Note: In a slippery slope argument, a course of action is rejected because, with little or no evidence, one insists that it will lead to a chain reaction resulting in an undesirable outcome. The slippery slope involves an acceptance of a succession of events without direct evidence that this course of events will happen.
WHAT ABOUT [THAT LADY FROM CALIFORNIA] OR [FILL IN THE BLANK]?
Short answer: Often, “What about…?” questions are used by opposition to plant seeds of doubt and create smokescreens that divert attention away from the facts.
Background: The most commonly asked “What about…?” questions involve misinformation and skewed allegations made by people who morally oppose aid-in-dying laws.
ISN’T THIS JUST A WAY FOR HEALTH INSURANCE COMPANIES TO SAVE MONEY? Or DOESN’T THIS TARGET VULNERABLE PEOPLE, LIKE THE ELDERLY, DISABLED, UNINSURED, AND SO FORTH?
Short answer: Not even a little bit. Insurance companies do not determine standards of care and are not involved in the physician-patient relationship. The fact is, these laws have been in place in the United States since 1997 and continue to work exactly as intended and exactly for whom intended.
Background: Only people with a terminal disease, a six-month prognosis, and the ability to make their own informed decisions may initiate the conversation with their own physicians. Aid-in-dying is a patient-directed decision.
This kind of a question is, again, an example of smoke-and-mirrors misinformation to spread doubt and fear with those who don’t have the time to research the facts. Opposition counts on people believing something is wrong or questionable so they will hesitate.
An argument like this is based on the mistaken notion that insurance companies dictate the course of care for a patient. This is a spin-off argument from allegations opposition makes about how these laws will target vulnerable populations.
WHAT GOES ON THE DEATH CERTIFICATE?
Short answer: That varies by law. Some laws mandate that the underlying disease be listed as cause of death. Others laws are silent, leaving the decision up to the attending physician.

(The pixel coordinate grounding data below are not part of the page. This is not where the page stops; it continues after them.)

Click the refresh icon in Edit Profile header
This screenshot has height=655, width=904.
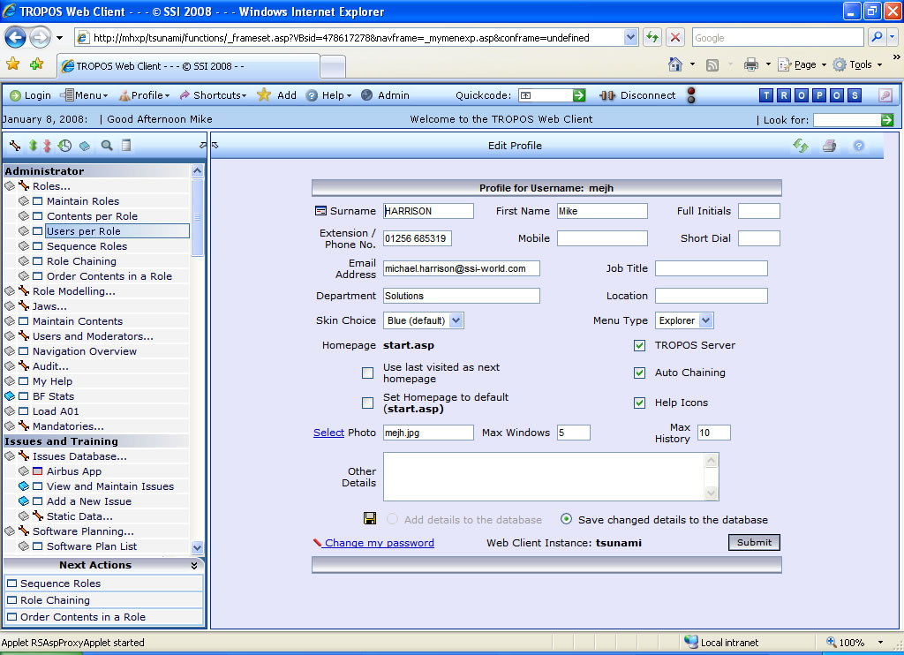tap(801, 147)
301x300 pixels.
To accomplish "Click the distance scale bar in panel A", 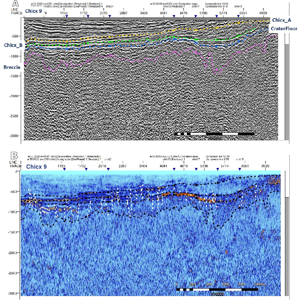I will pos(214,134).
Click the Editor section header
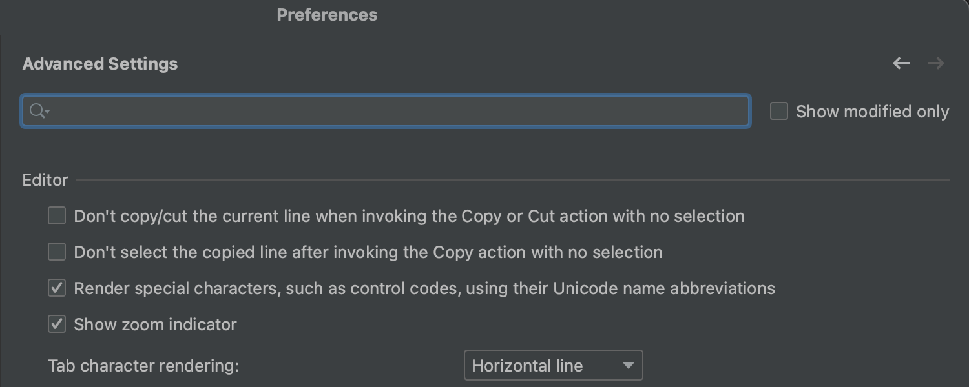The image size is (969, 387). tap(45, 180)
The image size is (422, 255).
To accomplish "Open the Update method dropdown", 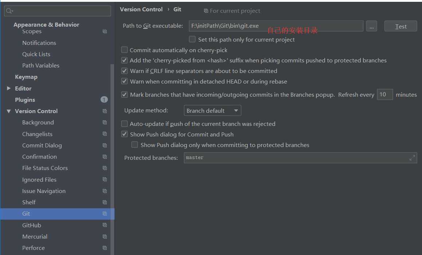I will 212,111.
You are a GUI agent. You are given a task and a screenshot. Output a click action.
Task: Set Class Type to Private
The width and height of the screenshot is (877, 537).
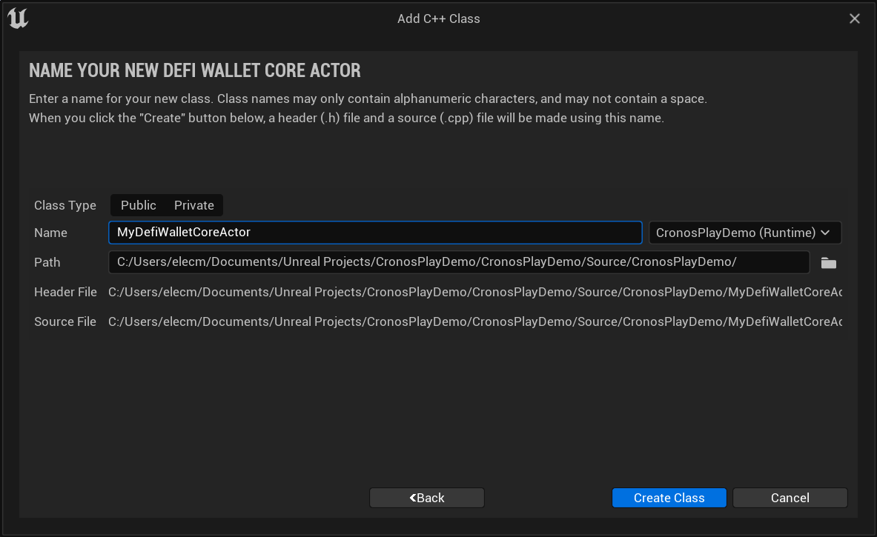194,205
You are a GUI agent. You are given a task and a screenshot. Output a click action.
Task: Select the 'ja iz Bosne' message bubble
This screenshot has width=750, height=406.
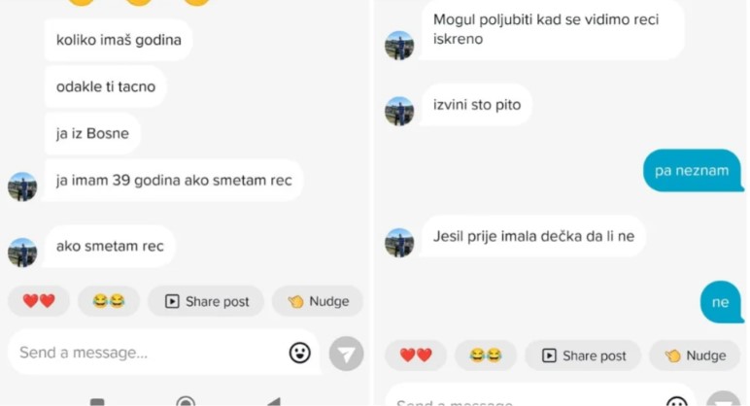tap(92, 133)
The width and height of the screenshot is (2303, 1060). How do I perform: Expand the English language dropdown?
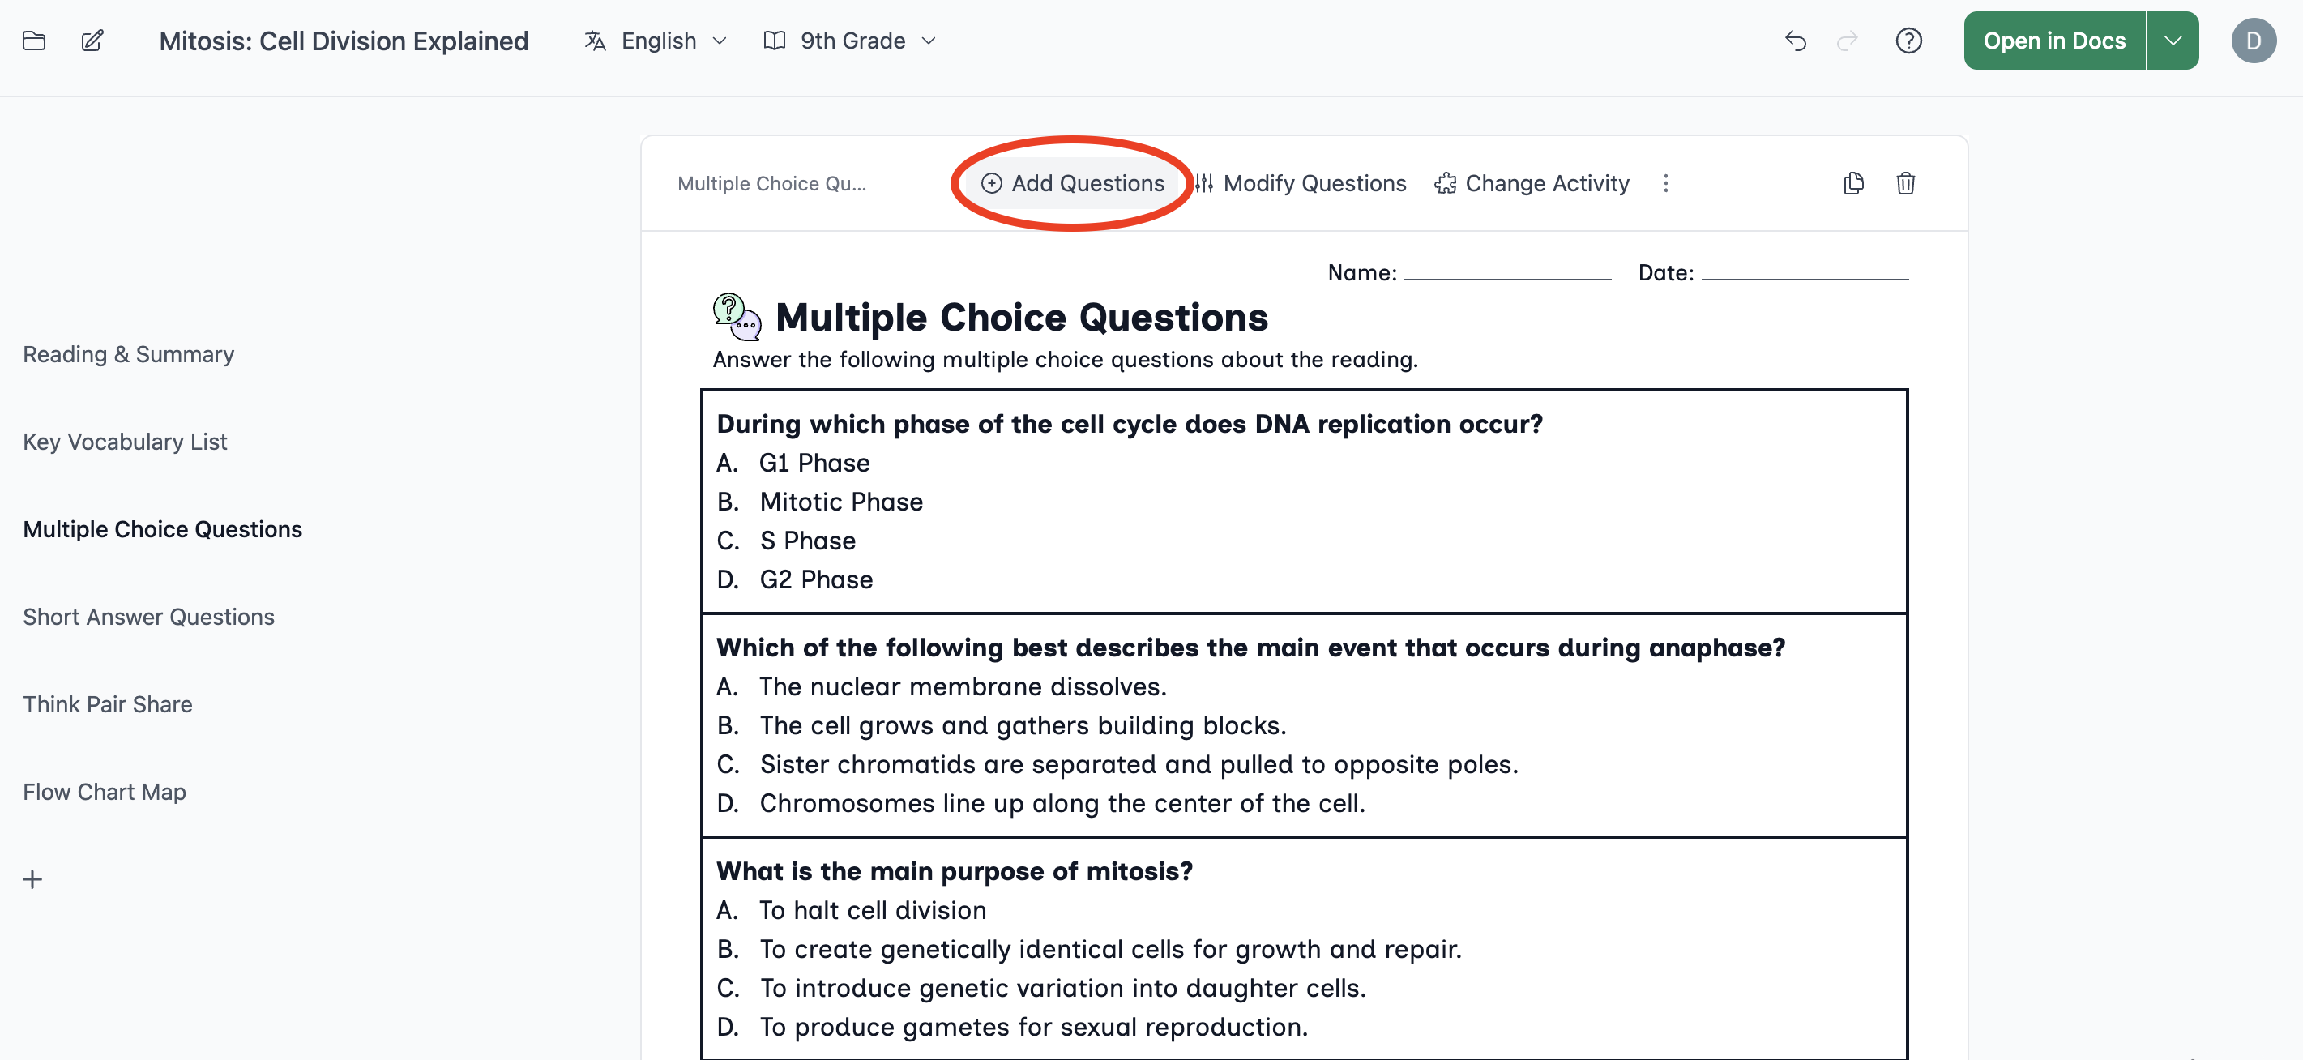click(655, 41)
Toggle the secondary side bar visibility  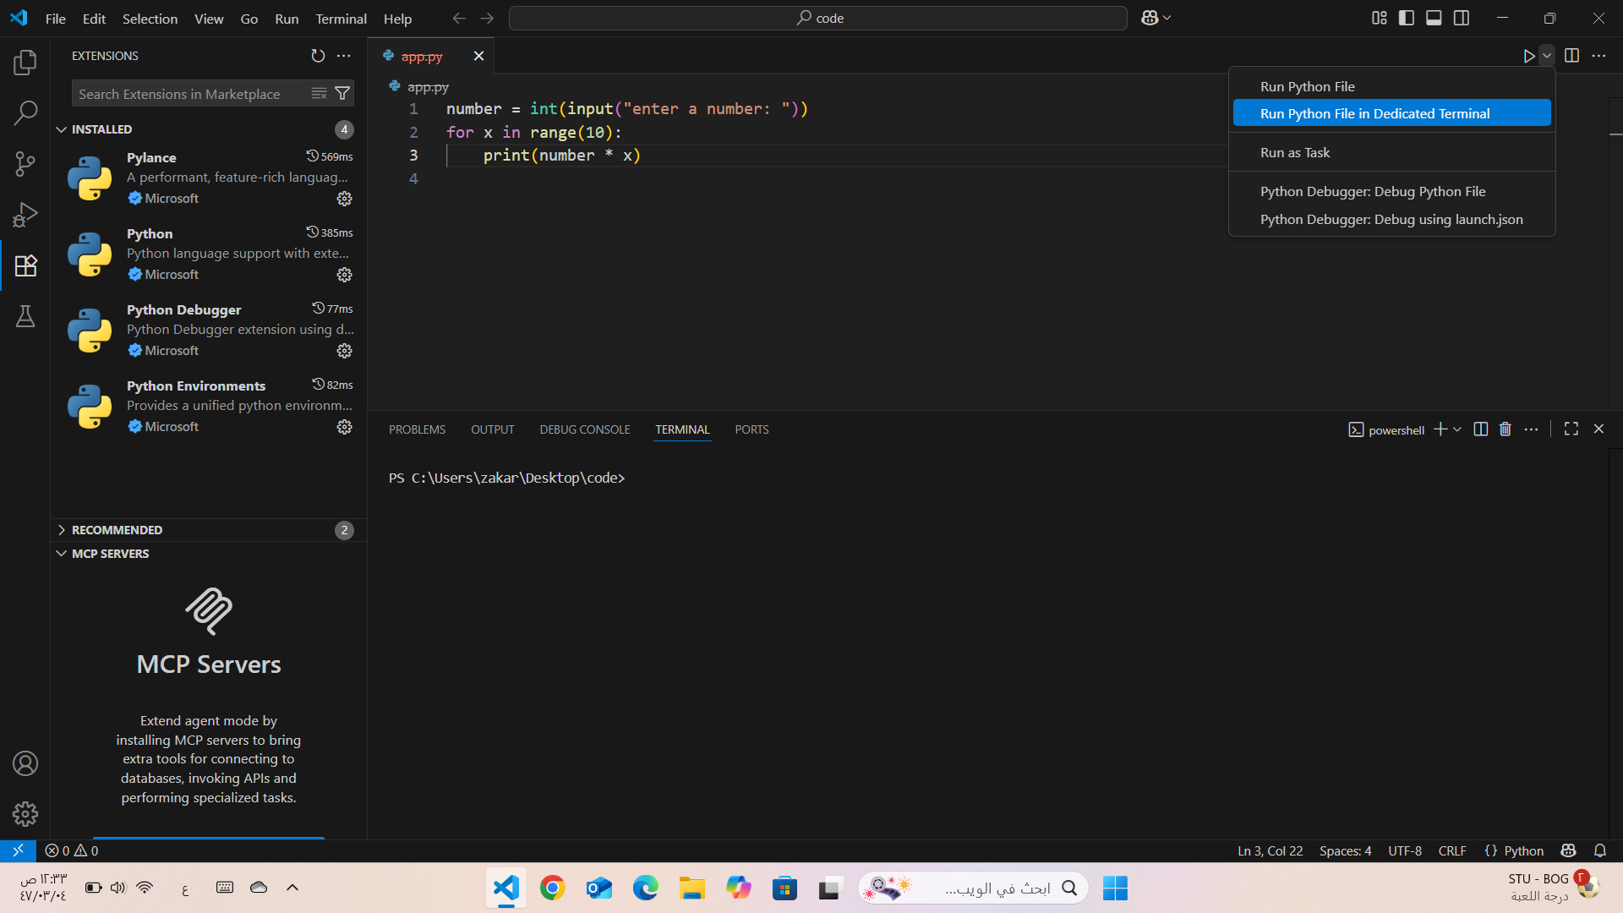pyautogui.click(x=1462, y=18)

In these instances, physicians are encouraged to list the underlying disease, just as they do when someone dies under terminal sedation.
Since the laws contain language prohibiting the use of the terms “suicide” or “assisted suicide”, neither of these can be listed on a death certificate.
Background: The death certificate is a point of contention with opposed medical providers, who argue that mandating what to put on the death certificate “forces a physician to lie.” Opposing physicians consistently side-step the question of why, when someone dies under terminal sedation, that is not put on a death certificate.
This is another red herring discussion. The fact is, it is unlikely that an opposing physician will be tasked with completing a death certificate for a person who died using the law. The task of initiating, completing, and filing the death certificate typically falls to the attending physician who prescribed the medication.
Disclosing information on a public document related to a person’s healthcare decisions, such as on a death certificate, is inappropriate and likely constitutes a privacy violation.